- [What to work on]: Your answer should consist of each line below that contains the string "hamburger".
----
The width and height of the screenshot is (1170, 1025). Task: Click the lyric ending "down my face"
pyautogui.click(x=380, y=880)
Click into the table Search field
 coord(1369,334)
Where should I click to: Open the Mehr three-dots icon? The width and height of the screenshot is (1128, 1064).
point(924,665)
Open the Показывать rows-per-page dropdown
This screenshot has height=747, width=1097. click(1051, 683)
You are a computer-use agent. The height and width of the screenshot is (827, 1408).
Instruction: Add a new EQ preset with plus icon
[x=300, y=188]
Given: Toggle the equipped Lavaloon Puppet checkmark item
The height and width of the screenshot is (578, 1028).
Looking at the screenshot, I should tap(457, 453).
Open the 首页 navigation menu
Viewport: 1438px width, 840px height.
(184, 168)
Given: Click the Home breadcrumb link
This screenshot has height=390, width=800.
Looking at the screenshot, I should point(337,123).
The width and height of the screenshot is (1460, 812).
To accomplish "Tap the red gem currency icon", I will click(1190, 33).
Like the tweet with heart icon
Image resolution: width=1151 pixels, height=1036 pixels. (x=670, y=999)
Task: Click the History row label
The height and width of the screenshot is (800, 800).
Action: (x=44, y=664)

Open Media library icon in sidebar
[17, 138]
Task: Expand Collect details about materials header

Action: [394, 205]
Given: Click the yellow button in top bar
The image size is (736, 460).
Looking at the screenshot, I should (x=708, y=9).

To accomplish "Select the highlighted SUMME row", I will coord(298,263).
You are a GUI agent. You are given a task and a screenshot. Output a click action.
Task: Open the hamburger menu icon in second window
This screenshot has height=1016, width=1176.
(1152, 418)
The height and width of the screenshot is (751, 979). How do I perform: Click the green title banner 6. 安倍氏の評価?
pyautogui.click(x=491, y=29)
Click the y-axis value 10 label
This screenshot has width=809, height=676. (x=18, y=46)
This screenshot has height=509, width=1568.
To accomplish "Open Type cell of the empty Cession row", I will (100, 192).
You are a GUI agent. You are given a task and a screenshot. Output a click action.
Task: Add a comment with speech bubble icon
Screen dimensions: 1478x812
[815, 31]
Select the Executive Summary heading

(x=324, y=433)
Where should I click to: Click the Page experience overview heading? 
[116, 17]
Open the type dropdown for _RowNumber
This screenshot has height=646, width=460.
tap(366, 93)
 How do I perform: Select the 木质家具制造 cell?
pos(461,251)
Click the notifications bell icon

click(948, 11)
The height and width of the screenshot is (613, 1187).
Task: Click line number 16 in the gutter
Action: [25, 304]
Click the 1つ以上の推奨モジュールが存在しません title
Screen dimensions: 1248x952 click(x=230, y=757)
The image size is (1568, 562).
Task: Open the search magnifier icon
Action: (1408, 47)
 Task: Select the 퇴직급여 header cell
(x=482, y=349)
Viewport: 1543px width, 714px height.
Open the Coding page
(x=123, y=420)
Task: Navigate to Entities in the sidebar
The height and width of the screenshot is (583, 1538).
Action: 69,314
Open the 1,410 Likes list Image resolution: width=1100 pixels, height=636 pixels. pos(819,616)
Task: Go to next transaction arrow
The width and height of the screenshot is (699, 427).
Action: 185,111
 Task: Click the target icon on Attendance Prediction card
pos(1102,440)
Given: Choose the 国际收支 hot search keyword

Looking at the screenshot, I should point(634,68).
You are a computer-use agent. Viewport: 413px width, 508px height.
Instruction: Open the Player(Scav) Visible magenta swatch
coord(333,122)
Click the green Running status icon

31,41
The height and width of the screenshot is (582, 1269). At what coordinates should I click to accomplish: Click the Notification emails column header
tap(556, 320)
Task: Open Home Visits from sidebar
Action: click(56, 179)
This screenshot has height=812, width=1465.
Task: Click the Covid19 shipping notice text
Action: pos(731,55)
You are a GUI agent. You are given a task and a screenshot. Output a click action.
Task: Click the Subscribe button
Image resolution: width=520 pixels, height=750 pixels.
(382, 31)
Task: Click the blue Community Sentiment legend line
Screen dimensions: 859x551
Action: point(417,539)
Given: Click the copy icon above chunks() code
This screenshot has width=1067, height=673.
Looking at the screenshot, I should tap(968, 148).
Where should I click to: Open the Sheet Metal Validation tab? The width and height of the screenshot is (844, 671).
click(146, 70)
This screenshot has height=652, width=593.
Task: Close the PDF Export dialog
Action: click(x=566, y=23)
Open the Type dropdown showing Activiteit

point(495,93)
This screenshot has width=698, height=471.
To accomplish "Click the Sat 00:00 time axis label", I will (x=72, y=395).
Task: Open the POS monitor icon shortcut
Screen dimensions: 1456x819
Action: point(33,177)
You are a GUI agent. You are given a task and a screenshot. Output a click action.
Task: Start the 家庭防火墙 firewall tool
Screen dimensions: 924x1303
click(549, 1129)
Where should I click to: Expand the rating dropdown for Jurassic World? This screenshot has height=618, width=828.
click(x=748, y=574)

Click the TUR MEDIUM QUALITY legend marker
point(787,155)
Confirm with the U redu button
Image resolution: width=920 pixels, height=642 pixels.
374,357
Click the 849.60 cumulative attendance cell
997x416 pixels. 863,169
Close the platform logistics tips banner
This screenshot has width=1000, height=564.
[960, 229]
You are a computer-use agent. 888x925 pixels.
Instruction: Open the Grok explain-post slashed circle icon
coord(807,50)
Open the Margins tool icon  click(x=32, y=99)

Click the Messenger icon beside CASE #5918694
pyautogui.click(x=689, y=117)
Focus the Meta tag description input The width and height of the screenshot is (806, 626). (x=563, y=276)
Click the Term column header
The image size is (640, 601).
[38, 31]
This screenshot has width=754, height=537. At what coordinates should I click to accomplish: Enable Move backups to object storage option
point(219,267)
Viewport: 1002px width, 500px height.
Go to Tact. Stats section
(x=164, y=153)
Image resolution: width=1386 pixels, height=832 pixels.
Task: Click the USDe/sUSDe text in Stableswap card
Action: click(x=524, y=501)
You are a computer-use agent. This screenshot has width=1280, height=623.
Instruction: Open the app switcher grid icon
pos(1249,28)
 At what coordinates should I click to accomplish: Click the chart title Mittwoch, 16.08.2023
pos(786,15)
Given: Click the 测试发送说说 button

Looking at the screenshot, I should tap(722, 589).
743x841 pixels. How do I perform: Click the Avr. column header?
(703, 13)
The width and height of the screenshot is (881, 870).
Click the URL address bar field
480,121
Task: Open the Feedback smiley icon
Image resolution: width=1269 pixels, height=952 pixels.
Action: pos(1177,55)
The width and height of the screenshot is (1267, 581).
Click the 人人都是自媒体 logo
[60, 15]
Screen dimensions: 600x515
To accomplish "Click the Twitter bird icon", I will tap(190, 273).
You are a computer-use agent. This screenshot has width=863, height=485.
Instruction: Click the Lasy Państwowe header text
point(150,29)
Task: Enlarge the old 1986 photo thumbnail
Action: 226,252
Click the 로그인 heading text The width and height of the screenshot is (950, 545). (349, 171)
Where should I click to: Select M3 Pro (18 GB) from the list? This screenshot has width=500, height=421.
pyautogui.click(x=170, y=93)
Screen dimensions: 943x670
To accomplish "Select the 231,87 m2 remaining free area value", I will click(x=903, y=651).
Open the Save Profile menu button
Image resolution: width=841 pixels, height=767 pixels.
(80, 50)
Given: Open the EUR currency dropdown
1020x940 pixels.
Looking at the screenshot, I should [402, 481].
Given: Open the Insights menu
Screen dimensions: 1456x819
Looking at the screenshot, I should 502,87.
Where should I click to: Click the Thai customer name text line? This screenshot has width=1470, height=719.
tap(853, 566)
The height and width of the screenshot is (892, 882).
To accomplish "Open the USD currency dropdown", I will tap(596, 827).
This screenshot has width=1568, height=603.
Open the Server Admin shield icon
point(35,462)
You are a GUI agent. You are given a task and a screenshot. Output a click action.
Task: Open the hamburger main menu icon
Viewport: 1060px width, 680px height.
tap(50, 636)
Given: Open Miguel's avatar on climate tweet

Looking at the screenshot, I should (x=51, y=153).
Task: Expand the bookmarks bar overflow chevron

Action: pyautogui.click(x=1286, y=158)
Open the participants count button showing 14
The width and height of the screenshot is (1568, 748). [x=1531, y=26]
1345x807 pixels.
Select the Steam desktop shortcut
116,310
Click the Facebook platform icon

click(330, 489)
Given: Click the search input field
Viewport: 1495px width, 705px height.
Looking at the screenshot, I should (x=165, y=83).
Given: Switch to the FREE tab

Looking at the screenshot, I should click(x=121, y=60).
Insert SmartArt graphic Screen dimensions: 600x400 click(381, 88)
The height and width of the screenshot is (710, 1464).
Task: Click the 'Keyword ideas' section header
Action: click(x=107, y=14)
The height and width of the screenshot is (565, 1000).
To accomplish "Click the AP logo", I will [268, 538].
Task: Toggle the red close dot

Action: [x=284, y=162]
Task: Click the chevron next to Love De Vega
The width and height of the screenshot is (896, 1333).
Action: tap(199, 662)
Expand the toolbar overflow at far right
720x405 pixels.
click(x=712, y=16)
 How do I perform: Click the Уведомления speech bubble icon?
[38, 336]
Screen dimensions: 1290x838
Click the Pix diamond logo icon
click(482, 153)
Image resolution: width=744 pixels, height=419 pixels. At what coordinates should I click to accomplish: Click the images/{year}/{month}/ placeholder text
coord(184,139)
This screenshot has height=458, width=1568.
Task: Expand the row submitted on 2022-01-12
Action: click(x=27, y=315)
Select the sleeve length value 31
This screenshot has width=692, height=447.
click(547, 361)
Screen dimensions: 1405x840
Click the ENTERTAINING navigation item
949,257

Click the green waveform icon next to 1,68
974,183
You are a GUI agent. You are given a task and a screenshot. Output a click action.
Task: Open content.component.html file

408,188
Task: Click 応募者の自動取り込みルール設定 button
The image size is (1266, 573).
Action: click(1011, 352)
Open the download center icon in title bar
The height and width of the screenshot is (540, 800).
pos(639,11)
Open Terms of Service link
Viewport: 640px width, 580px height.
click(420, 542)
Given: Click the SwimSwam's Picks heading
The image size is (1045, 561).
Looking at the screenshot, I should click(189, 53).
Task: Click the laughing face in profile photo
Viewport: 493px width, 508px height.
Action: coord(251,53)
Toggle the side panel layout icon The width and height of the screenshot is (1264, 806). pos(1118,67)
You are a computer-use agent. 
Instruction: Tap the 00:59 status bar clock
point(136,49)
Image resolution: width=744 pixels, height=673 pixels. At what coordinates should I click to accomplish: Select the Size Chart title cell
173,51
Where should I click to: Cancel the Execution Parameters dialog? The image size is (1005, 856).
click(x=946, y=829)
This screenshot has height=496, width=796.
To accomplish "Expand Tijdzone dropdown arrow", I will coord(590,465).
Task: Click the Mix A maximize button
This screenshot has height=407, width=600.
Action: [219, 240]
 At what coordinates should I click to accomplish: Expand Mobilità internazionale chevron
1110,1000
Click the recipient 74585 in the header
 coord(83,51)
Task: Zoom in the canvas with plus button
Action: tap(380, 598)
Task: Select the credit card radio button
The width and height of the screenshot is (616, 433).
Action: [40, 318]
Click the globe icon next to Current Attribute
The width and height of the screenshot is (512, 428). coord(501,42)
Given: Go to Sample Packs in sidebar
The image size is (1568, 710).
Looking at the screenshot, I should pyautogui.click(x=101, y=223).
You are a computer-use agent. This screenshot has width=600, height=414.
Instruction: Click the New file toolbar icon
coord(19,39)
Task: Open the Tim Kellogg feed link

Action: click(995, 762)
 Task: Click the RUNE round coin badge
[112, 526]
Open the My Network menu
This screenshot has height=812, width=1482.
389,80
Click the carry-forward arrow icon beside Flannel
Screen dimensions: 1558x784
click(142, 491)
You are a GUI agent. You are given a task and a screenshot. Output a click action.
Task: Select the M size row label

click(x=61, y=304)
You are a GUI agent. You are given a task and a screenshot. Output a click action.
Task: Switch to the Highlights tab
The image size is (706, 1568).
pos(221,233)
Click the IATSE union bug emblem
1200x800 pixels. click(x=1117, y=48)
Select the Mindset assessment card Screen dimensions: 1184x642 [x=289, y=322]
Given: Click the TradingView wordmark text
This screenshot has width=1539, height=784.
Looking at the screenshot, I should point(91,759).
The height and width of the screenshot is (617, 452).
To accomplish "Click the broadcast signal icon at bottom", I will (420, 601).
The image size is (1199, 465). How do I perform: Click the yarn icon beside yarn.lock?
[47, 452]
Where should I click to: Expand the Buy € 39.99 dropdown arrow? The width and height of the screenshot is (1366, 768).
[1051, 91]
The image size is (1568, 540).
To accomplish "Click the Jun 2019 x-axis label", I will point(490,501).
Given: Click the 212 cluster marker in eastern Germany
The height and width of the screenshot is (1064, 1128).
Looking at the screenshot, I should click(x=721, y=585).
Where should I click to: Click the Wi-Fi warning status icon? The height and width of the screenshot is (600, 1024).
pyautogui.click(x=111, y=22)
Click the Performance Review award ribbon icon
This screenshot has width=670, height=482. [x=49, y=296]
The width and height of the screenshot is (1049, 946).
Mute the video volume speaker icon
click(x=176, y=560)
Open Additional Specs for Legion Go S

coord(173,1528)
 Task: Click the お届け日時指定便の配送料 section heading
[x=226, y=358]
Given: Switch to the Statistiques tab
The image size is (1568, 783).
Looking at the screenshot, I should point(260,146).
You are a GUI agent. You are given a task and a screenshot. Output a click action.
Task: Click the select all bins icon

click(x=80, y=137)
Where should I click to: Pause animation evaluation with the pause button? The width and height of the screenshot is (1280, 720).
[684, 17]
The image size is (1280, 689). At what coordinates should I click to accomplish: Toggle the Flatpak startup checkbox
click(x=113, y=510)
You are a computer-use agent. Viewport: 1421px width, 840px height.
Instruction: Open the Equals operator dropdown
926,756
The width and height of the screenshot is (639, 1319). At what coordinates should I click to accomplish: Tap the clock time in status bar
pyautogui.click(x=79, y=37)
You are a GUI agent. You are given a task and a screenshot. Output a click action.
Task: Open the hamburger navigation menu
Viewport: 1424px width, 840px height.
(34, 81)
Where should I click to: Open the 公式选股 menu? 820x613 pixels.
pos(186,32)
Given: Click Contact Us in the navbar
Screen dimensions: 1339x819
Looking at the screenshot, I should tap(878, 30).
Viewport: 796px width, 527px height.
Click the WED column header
----
- [Response]:
Task: Open the hamburger menu icon in second window
Task: Open the hamburger main menu icon
Task: Open the hamburger navigation menu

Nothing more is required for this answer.